Actually, though, it might be better if the movie looked like shite. If it was made for a million, and looked like cowflop, it probably would have turned a profit, and couldn't have lost much. In real life, they spent $75 million to make this movie. It took in $17 million domestic gross.

Personally, I'd say it's pretty much a perfect space movie except Dr Smith wasn't on the crew to do any evil plotting.

Danger, Will Robinson.

The Critics Vote

  • General consensus: two stars. Ebert 3/4, Berardinelli 2.5/4, Apollo 56. It so happens that Ebert was the only major critic who liked it. Berardinelli did pick it as his #1 Mars movie of 2000 (out of two).

  • Rotten Tomatoes summary. 8% positive overall, 6% from the top critics.

The People Vote ...

  • With their votes ... IMDB summary: IMDb voters score it 5.5, Apollo users a pathetic 16/100. .
  • With their dollars ... it lost a ton. Did only $17 million on 2700 screens. Production budget $75 million.
IMDb guideline: 7.5 usually indicates a level of excellence, about like three and a half stars from the critics. 6.0 usually indicates lukewarm watchability, about like two and a half stars from the critics. The fives are generally not worthwhile unless they are really your kind of material, about like two stars from the critics. Films under five are generally awful even if you like that kind of film, equivalent to about one and a half stars from the critics or less, depending on just how far below five the rating is.
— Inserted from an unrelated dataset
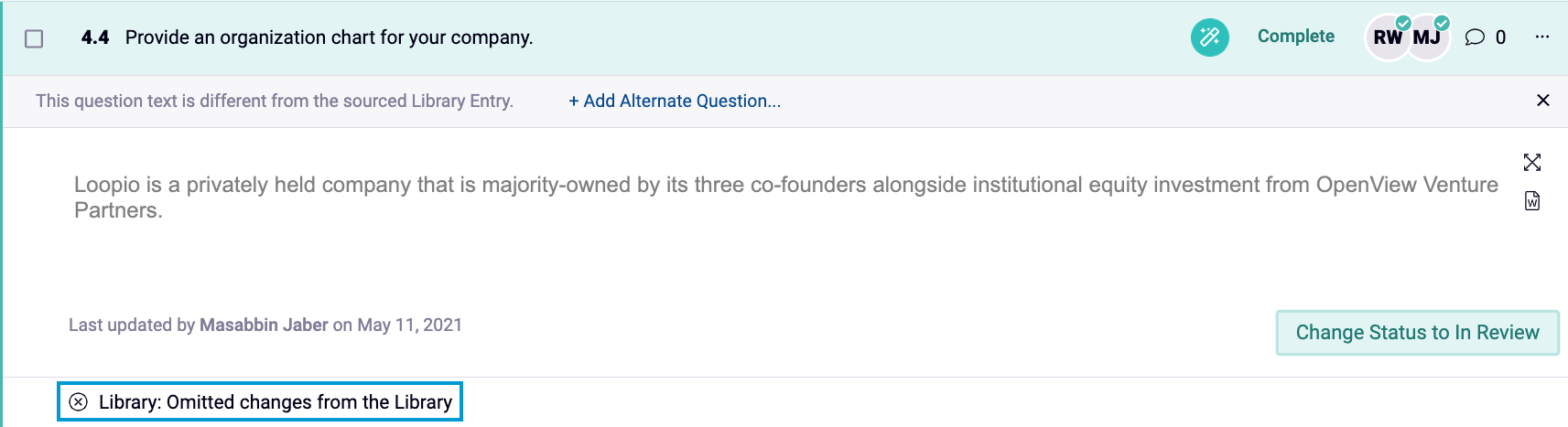Open the answer in Word document icon
Screen dimensions: 1568x427
coord(1532,201)
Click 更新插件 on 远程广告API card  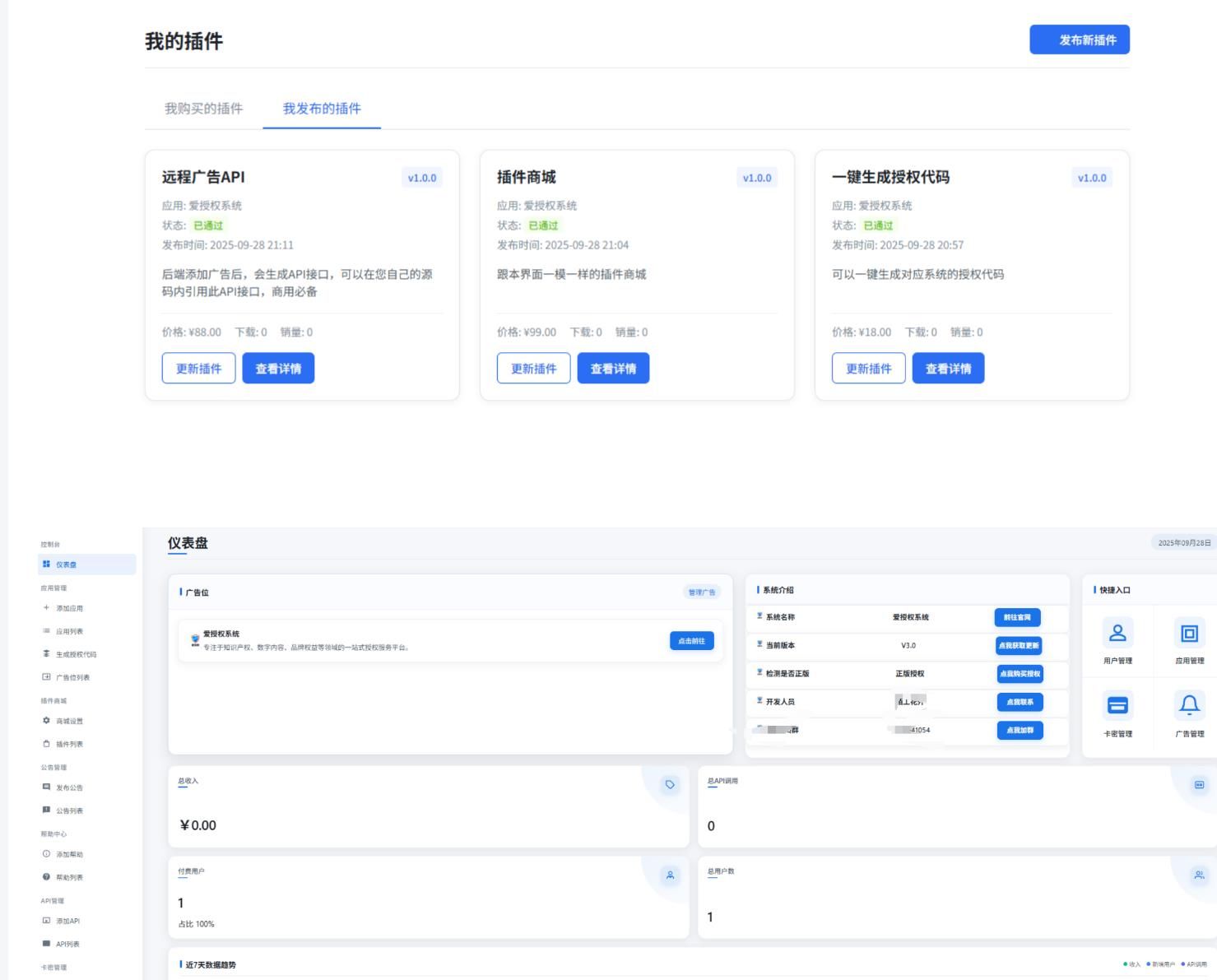click(200, 368)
My own guideline: A means the movie is so good it will appeal to you even if you hate the genre. B means the movie is not good enough to win you over if you hate the genre, but is good enough to do so if you have an open mind about this type of film. C means it will only appeal to genre addicts, and has no crossover appeal. D means you'll hate it even if you like the genre. E means that you'll hate it even if you love the genre. F means that the film is not only unappealing across-the-board, but technically inept as well.

Based on this description, this film is a D. Only people who must see every sci-fi film will want to see this one.